* [Assignment] From start to end, print the entire listing below exactly.

* [Data extract]
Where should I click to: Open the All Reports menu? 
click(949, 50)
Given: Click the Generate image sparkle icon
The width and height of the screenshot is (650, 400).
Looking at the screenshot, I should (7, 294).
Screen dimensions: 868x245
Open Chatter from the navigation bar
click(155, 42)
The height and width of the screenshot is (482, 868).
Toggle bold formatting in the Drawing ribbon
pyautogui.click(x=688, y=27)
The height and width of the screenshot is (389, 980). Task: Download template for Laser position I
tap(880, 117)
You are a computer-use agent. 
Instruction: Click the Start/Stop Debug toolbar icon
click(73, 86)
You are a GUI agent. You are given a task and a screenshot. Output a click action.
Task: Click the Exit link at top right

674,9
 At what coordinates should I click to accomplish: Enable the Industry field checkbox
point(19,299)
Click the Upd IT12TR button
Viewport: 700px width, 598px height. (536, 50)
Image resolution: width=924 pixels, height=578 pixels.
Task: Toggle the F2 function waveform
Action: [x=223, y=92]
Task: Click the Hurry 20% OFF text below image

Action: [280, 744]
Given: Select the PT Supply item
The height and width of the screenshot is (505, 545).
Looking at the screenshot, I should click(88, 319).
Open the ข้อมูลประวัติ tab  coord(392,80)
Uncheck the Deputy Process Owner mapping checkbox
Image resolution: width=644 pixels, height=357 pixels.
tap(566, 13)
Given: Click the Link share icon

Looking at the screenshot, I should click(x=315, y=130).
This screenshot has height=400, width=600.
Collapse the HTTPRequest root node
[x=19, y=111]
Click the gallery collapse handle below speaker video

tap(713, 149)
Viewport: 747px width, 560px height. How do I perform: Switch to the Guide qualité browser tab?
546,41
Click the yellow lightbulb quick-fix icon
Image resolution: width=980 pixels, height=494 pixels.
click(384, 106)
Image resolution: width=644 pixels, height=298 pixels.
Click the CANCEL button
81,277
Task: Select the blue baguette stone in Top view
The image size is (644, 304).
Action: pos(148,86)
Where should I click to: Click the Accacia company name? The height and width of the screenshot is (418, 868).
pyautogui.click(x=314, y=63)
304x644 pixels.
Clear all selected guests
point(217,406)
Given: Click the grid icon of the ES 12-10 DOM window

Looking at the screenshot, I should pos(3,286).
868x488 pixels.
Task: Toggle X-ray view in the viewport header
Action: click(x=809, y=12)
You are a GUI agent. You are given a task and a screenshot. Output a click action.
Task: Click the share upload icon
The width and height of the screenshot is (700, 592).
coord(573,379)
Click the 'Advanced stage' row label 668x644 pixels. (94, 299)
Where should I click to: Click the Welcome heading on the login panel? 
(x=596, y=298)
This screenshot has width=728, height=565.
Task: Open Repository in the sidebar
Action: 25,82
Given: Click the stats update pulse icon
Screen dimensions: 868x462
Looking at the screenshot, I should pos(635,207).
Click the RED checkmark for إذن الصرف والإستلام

* [Response below]
Where should I click to: Open the All Reports menu? 
click(949, 50)
Given: Click the Generate image sparkle icon
The width and height of the screenshot is (650, 400).
Looking at the screenshot, I should (7, 294).
Screen dimensions: 868x245
Open Chatter from the navigation bar
click(155, 42)
The height and width of the screenshot is (482, 868).
Toggle bold formatting in the Drawing ribbon
pyautogui.click(x=688, y=27)
The height and width of the screenshot is (389, 980). Task: Download template for Laser position I
tap(880, 117)
You are a computer-use agent. 
Instruction: Click the Start/Stop Debug toolbar icon
click(73, 86)
You are a GUI agent. You are given a task and a screenshot. Output a click action.
Task: Click the Exit link at top right

674,9
 At what coordinates should I click to accomplish: Enable the Industry field checkbox
point(19,299)
Click the Upd IT12TR button
Viewport: 700px width, 598px height. (536, 50)
Image resolution: width=924 pixels, height=578 pixels.
Task: Toggle the F2 function waveform
Action: [x=223, y=92]
Task: Click the Hurry 20% OFF text below image

Action: [280, 744]
Given: Select the PT Supply item
The height and width of the screenshot is (505, 545).
Looking at the screenshot, I should click(88, 319).
Open the ข้อมูลประวัติ tab  coord(392,80)
Uncheck the Deputy Process Owner mapping checkbox
Image resolution: width=644 pixels, height=357 pixels.
tap(566, 13)
Given: Click the Link share icon

Looking at the screenshot, I should click(x=315, y=130).
This screenshot has height=400, width=600.
Collapse the HTTPRequest root node
[x=19, y=111]
Click the gallery collapse handle below speaker video

tap(713, 149)
Viewport: 747px width, 560px height. How do I perform: Switch to the Guide qualité browser tab?
546,41
Click the yellow lightbulb quick-fix icon
Image resolution: width=980 pixels, height=494 pixels.
click(384, 106)
Image resolution: width=644 pixels, height=298 pixels.
Click the CANCEL button
81,277
Task: Select the blue baguette stone in Top view
The image size is (644, 304).
Action: pos(148,86)
Where should I click to: Click the Accacia company name? The height and width of the screenshot is (418, 868).
pyautogui.click(x=314, y=63)
304x644 pixels.
Clear all selected guests
point(217,406)
Given: Click the grid icon of the ES 12-10 DOM window

Looking at the screenshot, I should pos(3,286).
868x488 pixels.
Task: Toggle X-ray view in the viewport header
Action: click(x=809, y=12)
You are a GUI agent. You are given a task and a screenshot. Output a click action.
Task: Click the share upload icon
The width and height of the screenshot is (700, 592).
coord(573,379)
Click the 'Advanced stage' row label 668x644 pixels. (94, 299)
Where should I click to: Click the Welcome heading on the login panel? 
(x=596, y=298)
This screenshot has width=728, height=565.
Task: Open Repository in the sidebar
Action: 25,82
Given: Click the stats update pulse icon
Screen dimensions: 868x462
Looking at the screenshot, I should pos(635,207).
Click the RED checkmark for إذن الصرف والإستلام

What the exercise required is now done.